### Exercise
Show every line of the data that contains the string "panel".

### Data excerpts

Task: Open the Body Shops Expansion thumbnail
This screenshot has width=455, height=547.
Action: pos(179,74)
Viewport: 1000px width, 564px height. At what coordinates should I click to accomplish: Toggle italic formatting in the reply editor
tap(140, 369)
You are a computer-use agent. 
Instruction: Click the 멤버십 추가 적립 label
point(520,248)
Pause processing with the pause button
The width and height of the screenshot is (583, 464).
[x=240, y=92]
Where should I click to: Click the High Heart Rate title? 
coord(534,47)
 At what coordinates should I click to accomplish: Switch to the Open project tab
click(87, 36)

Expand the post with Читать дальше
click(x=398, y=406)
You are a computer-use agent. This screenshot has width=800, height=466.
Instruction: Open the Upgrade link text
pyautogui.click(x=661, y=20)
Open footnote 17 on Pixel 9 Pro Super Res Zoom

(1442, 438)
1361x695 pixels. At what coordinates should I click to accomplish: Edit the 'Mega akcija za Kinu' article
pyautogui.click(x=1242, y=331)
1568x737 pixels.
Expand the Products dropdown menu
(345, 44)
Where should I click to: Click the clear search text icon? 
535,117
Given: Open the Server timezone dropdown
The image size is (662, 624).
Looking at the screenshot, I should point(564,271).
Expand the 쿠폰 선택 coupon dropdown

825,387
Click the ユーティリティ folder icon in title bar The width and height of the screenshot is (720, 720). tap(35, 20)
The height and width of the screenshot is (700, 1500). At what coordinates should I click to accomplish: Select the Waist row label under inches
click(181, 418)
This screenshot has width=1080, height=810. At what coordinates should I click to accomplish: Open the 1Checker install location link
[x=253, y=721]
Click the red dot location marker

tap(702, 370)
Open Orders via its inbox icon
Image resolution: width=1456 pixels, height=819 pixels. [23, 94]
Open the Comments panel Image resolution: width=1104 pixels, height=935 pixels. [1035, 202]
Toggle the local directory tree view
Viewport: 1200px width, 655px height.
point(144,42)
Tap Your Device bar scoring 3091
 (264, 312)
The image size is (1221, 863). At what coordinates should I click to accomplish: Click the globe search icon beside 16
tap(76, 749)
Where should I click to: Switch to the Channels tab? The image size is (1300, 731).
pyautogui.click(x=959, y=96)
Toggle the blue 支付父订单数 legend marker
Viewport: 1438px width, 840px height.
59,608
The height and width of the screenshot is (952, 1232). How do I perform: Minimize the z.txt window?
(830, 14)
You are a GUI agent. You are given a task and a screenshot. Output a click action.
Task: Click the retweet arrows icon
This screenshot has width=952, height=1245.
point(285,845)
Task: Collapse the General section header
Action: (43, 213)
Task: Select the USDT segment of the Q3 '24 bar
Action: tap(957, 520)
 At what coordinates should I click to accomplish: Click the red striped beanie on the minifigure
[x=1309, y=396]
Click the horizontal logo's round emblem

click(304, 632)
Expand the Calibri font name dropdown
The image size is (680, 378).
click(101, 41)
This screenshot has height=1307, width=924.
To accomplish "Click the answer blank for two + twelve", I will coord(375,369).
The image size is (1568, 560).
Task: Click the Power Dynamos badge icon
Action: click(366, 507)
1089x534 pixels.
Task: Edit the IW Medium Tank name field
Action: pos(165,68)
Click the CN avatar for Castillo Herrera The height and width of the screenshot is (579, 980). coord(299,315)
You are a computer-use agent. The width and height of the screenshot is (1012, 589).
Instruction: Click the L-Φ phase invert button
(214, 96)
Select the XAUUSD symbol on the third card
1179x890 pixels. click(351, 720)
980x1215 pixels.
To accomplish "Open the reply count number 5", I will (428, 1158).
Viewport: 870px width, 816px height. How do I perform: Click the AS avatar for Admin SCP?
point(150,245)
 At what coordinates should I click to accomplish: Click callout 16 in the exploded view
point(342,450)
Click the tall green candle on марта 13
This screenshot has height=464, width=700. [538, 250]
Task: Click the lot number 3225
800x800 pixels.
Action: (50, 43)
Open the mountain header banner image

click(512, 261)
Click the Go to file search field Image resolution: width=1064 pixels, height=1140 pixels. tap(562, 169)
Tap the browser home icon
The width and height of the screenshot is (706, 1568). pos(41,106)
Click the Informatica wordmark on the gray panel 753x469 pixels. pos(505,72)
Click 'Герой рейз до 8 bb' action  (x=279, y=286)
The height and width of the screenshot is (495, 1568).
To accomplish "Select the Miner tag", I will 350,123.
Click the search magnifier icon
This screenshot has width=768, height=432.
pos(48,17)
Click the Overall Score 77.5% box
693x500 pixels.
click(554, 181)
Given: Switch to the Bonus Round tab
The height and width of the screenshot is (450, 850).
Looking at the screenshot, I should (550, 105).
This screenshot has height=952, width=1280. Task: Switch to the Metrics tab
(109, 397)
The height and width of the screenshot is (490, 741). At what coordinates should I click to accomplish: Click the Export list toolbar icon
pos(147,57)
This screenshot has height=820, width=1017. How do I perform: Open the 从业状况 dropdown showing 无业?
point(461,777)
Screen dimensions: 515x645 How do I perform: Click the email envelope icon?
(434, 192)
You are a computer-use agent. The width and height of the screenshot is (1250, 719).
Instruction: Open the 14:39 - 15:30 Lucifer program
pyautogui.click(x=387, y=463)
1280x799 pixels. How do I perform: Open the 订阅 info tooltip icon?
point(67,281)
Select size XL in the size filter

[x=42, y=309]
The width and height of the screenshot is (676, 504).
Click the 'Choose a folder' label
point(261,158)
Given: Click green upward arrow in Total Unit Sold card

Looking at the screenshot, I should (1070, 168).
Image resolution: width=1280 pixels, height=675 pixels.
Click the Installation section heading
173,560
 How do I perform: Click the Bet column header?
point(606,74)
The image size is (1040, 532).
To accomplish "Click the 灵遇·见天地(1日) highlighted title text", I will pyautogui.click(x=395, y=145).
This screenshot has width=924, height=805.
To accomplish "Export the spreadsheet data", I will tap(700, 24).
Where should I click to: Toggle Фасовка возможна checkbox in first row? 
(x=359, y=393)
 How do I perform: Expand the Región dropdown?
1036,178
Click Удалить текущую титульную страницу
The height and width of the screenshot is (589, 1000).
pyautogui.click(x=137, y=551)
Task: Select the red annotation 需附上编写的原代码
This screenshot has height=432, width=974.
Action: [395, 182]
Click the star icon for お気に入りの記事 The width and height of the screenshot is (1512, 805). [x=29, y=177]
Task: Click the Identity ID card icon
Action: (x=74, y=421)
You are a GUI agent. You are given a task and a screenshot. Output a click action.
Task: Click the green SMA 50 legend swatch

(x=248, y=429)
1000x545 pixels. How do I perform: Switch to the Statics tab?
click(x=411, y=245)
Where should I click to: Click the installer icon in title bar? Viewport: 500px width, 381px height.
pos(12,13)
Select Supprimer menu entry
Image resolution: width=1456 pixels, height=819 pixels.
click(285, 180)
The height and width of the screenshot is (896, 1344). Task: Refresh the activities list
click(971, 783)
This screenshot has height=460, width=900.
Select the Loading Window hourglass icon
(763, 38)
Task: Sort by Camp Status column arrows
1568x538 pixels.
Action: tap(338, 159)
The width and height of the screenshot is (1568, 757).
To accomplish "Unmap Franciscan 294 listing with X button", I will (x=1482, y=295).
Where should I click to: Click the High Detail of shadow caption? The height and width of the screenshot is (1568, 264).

### Answer section
Open the Comments panel Image resolution: width=1104 pixels, height=935 pixels. [1035, 202]
Click the Informatica wordmark on the gray panel 753x469 pixels. pos(505,72)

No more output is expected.